• _Exercise text_:
******************************
American scholar (1892 – 1950)

Helen Burwell Chapin (October 18, 1892 – March 1, 1950) was an American scholar, librarian, art historian, art collector, poet, and translator, who studied and traveled in Japan, China, India, Ceylon, and Korea in the 1920s and 1930s.

==Early life and education==
Chapin was born in Wayne, Pennsylvania, the daughter of George Walter Chapin and Valeria Jenkins Chapin. Her father was a textile merchant. Initially, she attended the Baldwin School, and graduated from Bryn Mawr College (a private women's college in Pennsylvania) in 1915. She earned a master's degree at Mills College in 1935, and completed doctoral studies at the University of California, Berkeley, in 1940. Her dissertation was titled "Toward the Study of the Sword as Dynastic Talisman: The Feng-ch'eng Pair and the Sword of Han Kao Tsu".
==Career==
Chapin was an editorial assistant at a publishing house in Philadelphia after college. She was working at the Boston Museum of Fine Arts when she became interested in East Asian cultures. She went to work at the American consulate in Shanghai in 1924, and traveled around China by bicycle. She moved to Tokyo to work at the 1926 Pan-Pacific Congress. She became more interested in Buddhism, and lived in the Yakushi-ji Temple in Nara for several months. A 1927 publication dubbed her "the first bobbed Buddhist nun in Japan".
******************************
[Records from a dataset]
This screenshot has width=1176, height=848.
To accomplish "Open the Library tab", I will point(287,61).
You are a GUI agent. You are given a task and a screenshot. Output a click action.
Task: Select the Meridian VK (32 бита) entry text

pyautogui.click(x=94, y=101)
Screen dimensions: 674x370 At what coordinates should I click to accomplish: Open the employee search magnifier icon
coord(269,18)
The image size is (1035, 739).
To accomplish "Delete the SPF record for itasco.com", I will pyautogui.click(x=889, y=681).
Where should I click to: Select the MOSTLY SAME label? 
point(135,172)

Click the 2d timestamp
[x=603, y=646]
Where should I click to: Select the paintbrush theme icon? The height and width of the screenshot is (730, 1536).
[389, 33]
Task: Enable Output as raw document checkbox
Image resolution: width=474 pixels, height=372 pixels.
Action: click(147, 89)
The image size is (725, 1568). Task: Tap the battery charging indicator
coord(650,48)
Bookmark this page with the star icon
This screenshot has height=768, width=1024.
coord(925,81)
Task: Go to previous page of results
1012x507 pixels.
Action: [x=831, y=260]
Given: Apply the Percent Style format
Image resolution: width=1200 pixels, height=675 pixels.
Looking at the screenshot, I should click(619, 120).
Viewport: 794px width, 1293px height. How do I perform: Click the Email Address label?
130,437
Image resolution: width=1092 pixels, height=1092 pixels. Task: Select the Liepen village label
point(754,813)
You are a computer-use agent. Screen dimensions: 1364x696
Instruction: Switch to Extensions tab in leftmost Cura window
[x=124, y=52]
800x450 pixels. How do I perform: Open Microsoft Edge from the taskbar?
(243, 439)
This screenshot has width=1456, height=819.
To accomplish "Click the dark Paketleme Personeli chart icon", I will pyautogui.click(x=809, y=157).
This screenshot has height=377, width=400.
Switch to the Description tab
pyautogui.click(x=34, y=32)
******************************
• _To do_:
[1] According to the text about Helen Burwell Chapin, in what year did she graduate from Bryn Mawr College?
[2] Retype the part of the text about Helen Burwell Chapin starting at "Helen Burwell Chapin" and ending at "1920s and 1930s.".

• _Answers provided_:
[1] 1915

[2]
Helen Burwell Chapin (October 18, 1892 – March 1, 1950) was an American scholar, librarian, art historian, art collector, poet, and translator, who studied and traveled in Japan, China, India, Ceylon, and Korea in the 1920s and 1930s.